● **INPUT MATERIAL**:
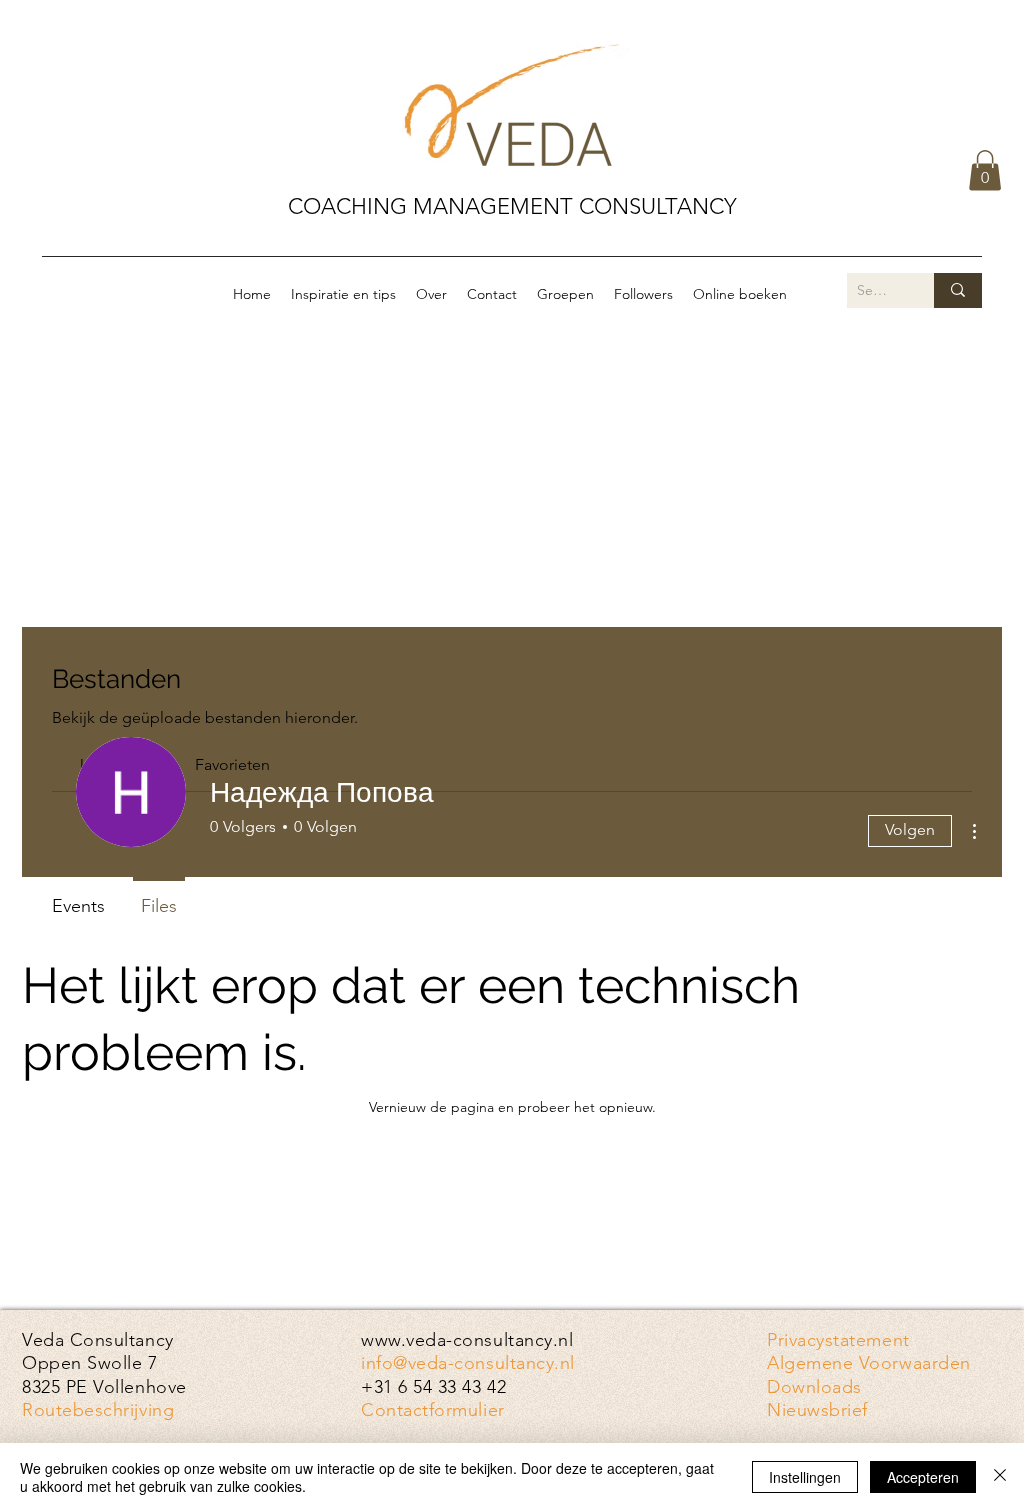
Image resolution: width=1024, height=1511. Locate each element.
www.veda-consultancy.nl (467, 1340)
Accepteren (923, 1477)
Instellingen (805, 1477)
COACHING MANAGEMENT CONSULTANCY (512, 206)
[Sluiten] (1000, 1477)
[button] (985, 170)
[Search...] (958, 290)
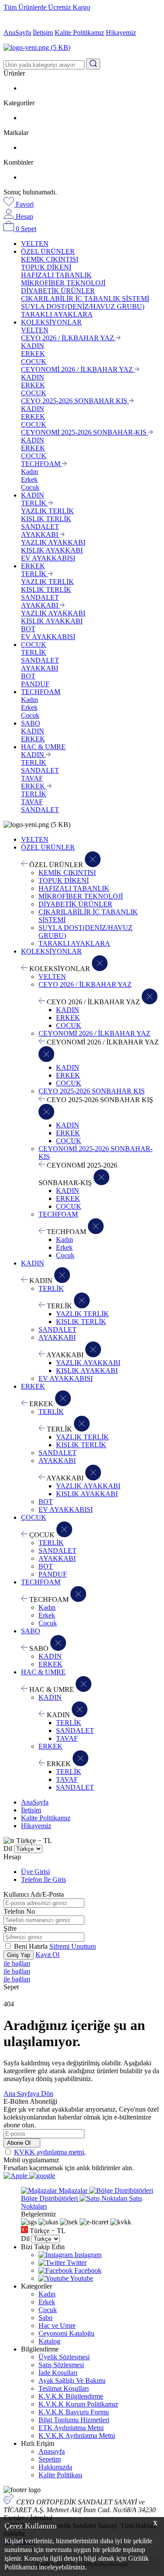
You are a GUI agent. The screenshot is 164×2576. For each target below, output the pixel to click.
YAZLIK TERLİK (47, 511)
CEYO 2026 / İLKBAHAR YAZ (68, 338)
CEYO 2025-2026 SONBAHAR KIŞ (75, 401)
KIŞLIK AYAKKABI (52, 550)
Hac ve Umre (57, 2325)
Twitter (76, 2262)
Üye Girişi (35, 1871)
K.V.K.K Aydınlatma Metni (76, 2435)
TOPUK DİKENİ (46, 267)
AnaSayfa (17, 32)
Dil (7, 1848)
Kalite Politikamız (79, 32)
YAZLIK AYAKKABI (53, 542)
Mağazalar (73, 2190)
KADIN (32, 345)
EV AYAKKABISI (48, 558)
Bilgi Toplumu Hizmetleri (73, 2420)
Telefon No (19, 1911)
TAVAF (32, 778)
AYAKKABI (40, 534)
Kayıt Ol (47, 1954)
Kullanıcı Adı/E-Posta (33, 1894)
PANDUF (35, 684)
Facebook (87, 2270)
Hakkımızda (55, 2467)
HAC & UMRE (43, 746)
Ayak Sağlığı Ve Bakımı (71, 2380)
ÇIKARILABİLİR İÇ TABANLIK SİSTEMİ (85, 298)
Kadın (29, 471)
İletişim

● **WHAT IS REQUIRED**: Each line in the data that holds the word "CEYO" must be copied.

● **SOLUTION**:
CEYO 2026 / İLKBAHAR YAZ (68, 338)
CEYO 2025-2026 SONBAHAR KIŞ (75, 401)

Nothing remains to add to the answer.